Let $x$ be a negative real number and $0<\alpha <1$, I would like to know why ${(x)}^{\alpha }$ is not a negative real number.
For example wolfram alpha shows that $$ {(-5)}^{0.33 }=0.856097+1.47919i $$ but it's not $-1.70906$.
My question:
When is it true that
$$ {(x)}^{\alpha }=-{(x)}^{\alpha}, $$ for $x<0$ and $0<\alpha <1$ ?
$(x)^\alpha=-(x)^\alpha$ does not make sense since this implies that $x^\alpha=0$. You are probably asking if $(x)^\alpha=-(-x)^\alpha$ is true in general for $x<0$ and $0<\alpha<1$.
The answer is NO.
For $x<0$ and $0<\alpha<1$, one has to refers to complex analysis in order to make sense of $x^\alpha$. If $\alpha=\frac{n}{m}$ for some integers $m$ and $n$, then essentially you need to know the $m$-th root of unity.
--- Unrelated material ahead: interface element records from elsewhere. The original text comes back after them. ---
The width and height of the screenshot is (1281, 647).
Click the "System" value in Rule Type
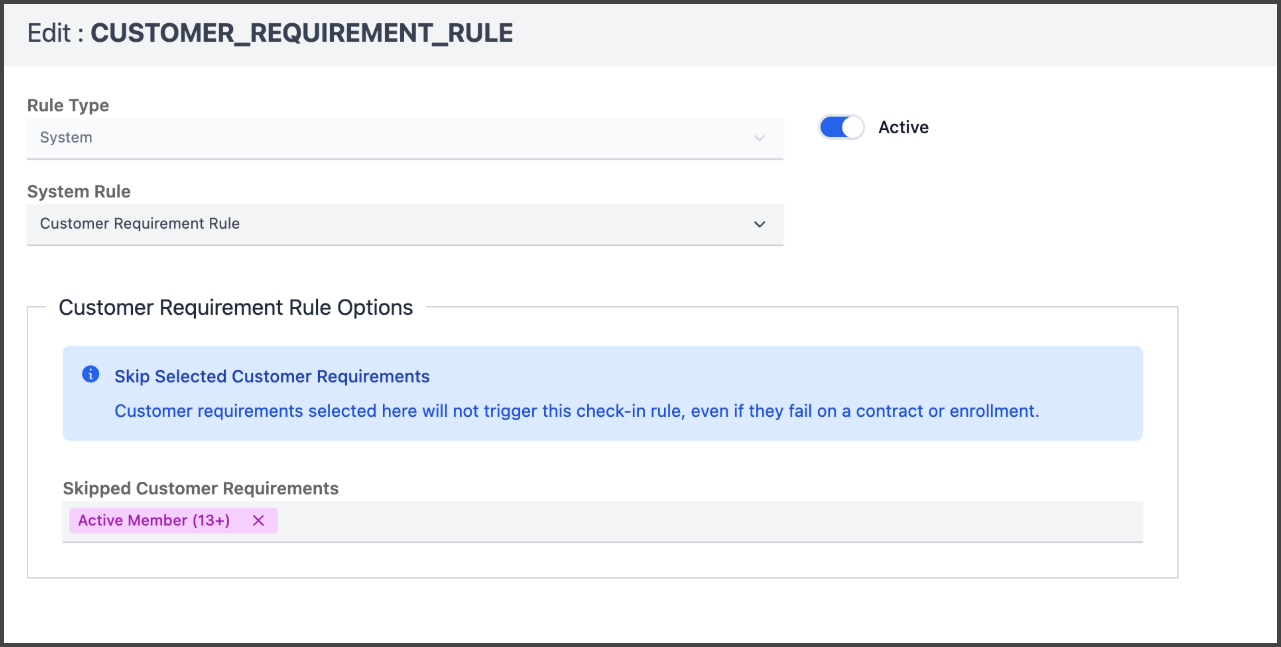(x=66, y=138)
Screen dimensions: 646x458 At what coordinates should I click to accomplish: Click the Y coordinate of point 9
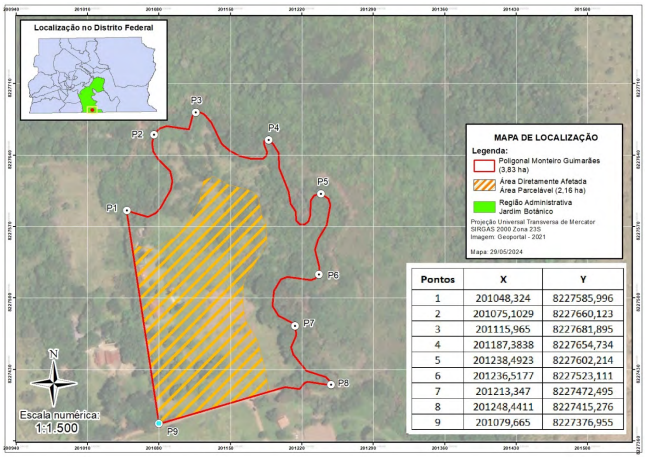pyautogui.click(x=583, y=422)
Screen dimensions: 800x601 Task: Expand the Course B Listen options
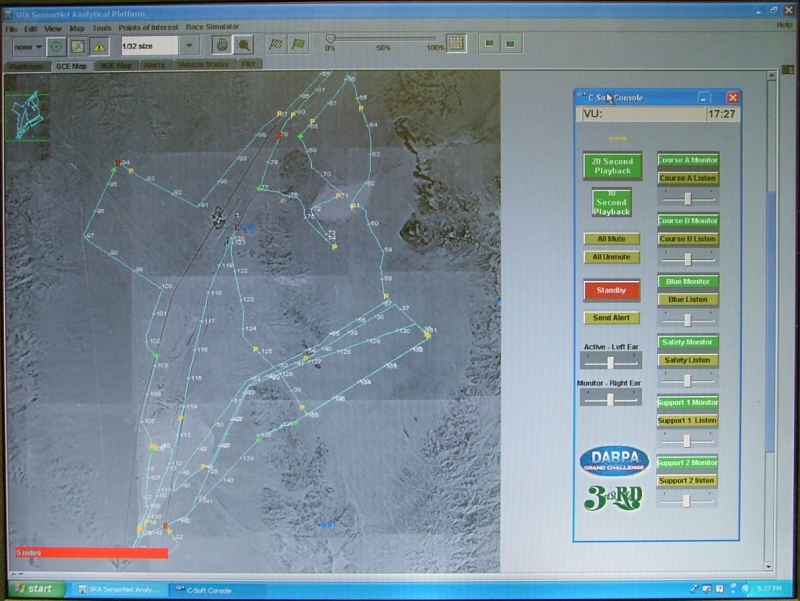coord(687,239)
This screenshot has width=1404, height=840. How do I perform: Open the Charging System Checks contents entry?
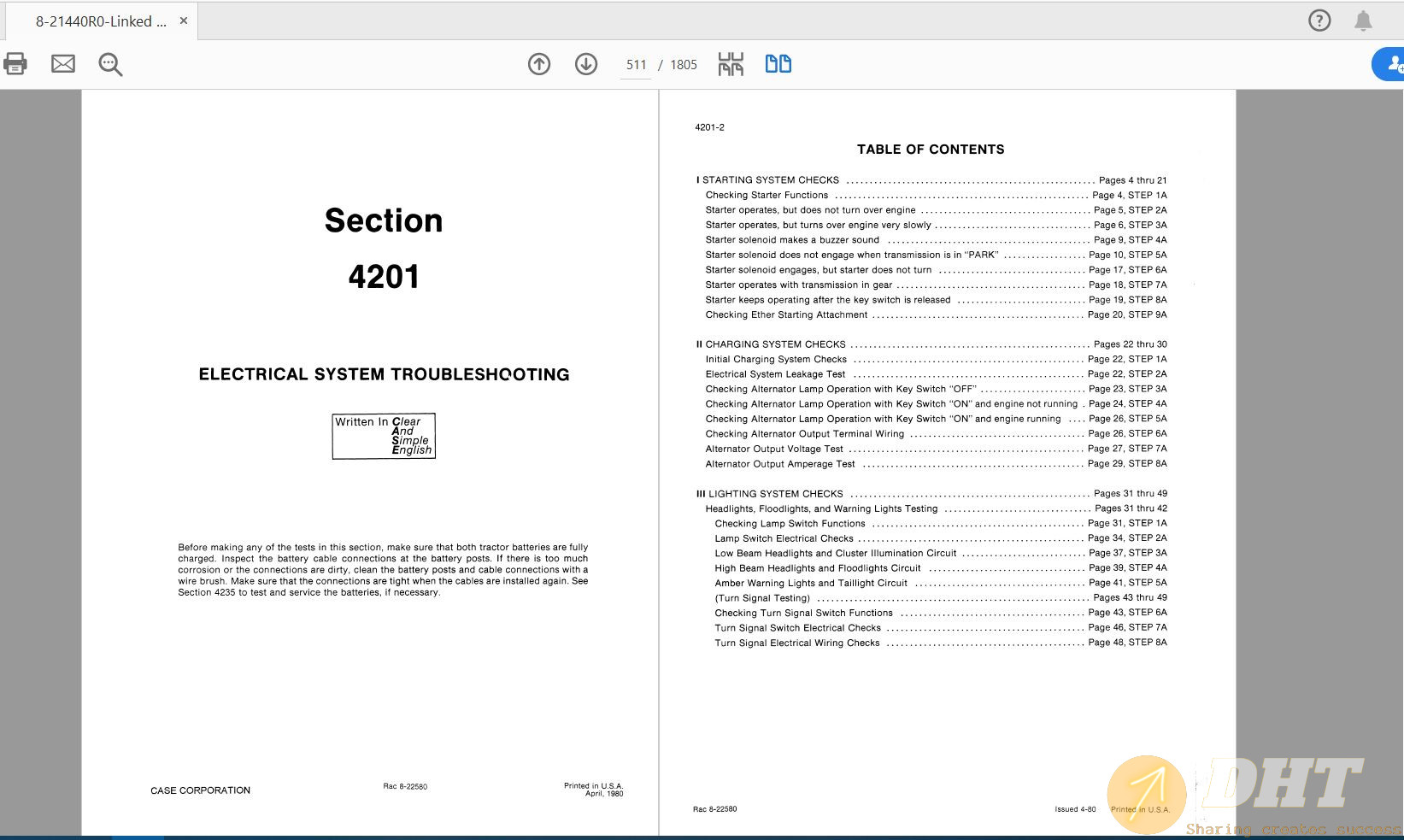[x=775, y=344]
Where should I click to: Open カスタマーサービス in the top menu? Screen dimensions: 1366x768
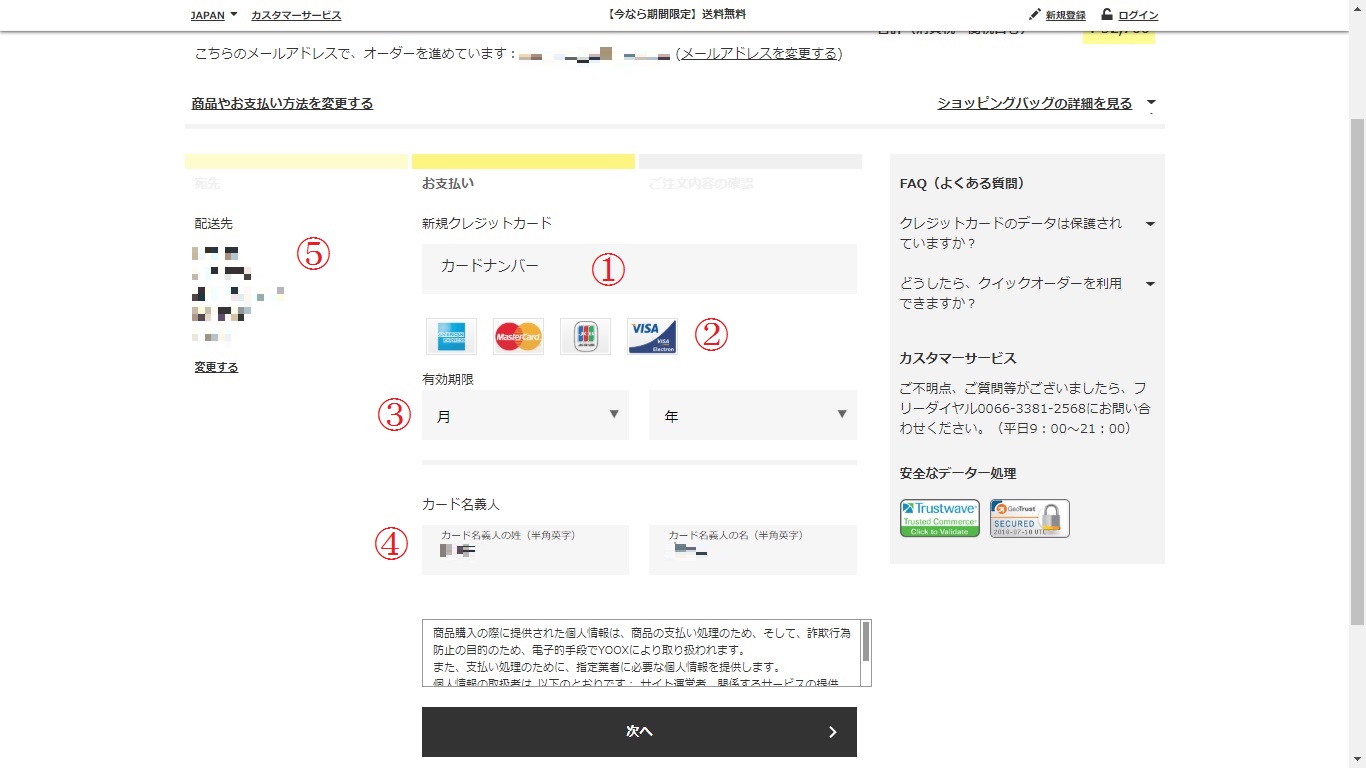coord(296,15)
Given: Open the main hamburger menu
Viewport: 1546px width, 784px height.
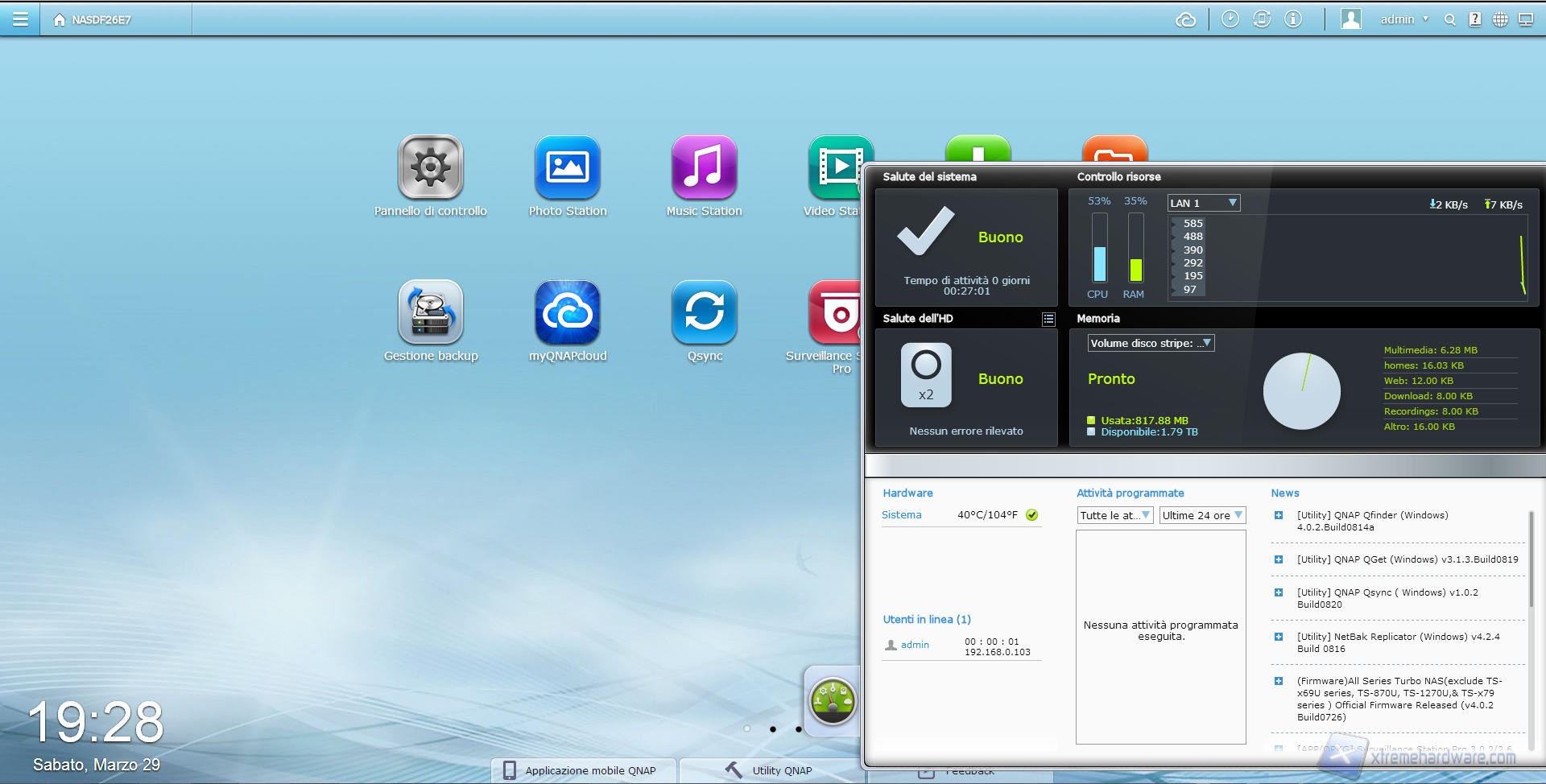Looking at the screenshot, I should click(x=20, y=19).
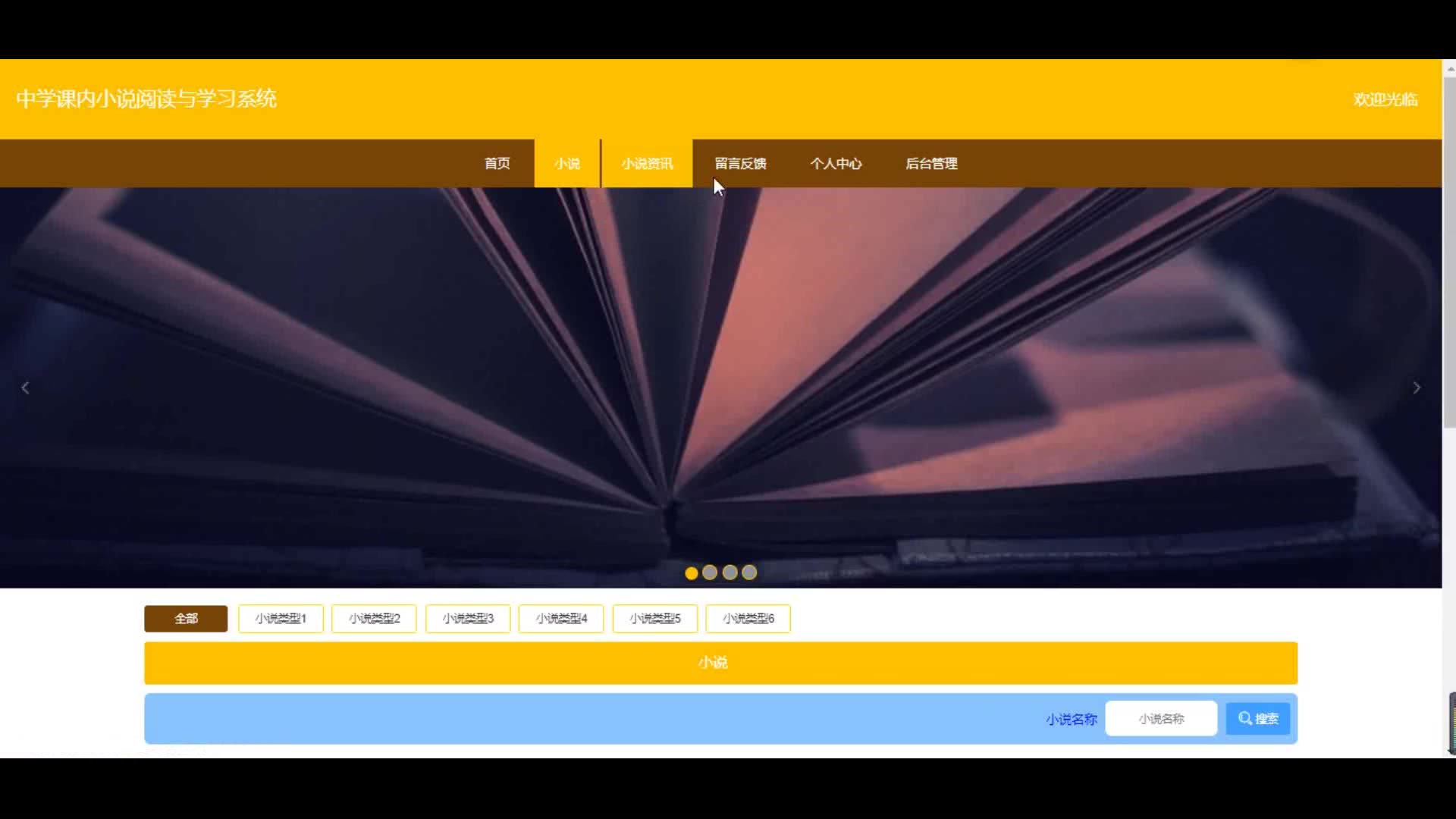Open 留言反馈 in the navigation bar
Screen dimensions: 1456x819
(x=740, y=163)
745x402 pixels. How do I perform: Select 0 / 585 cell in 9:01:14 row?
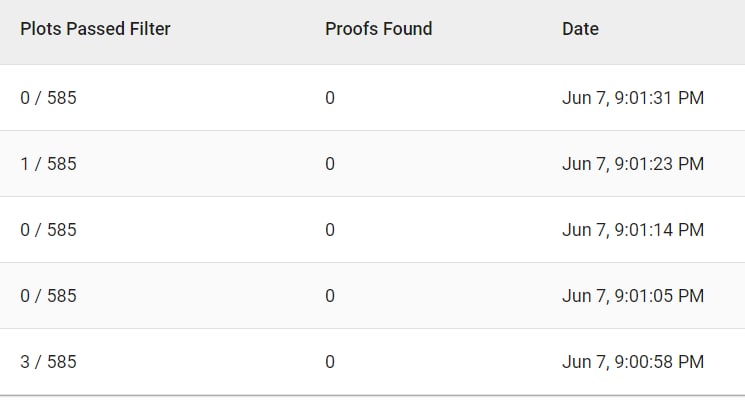click(x=48, y=230)
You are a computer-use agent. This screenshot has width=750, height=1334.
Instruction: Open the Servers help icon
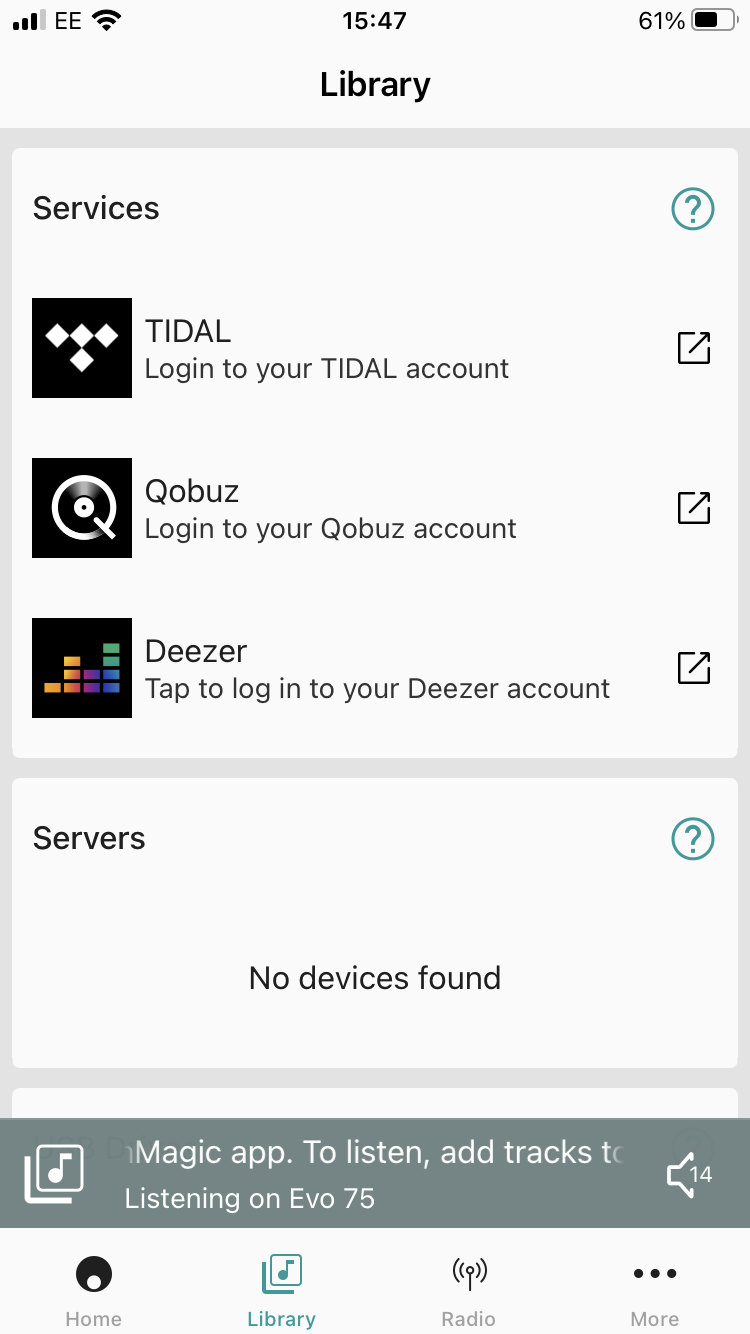click(x=693, y=839)
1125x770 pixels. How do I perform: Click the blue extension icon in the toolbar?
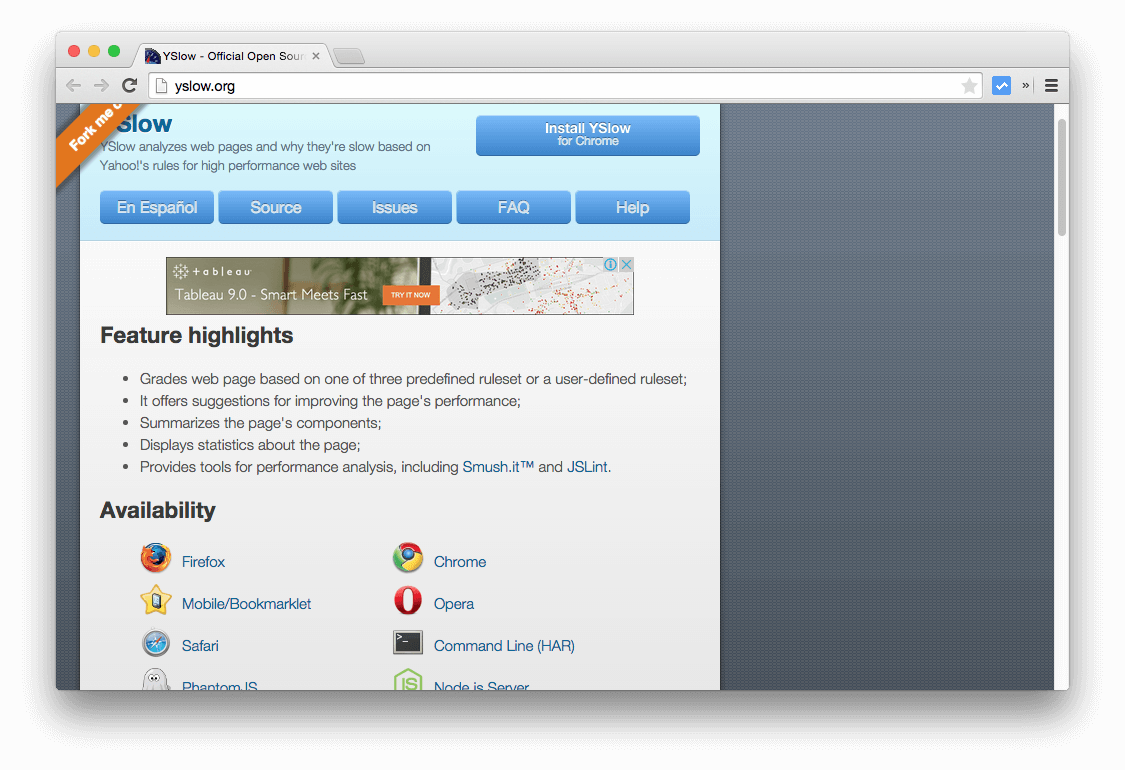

If otherwise $\alpha$ is irrational, then $$ x^\alpha:=e^{\alpha\log x} $$ and the right hand side is a long story.
[Added:] $x^\alpha=-(-x)^\alpha$ for $x<0$ and $0<\alpha<1$ could be true if one stricts oneself to the real setting and further assumes that $\alpha=\dfrac{1}{m}$ where $m$ is an odd interger. For instance, you do have $$ (-2)^{1/3}=-(2)^{1/3} $$ where $y=(-2)^{1/3}$ is defined as a real number such that $y^3=-2$.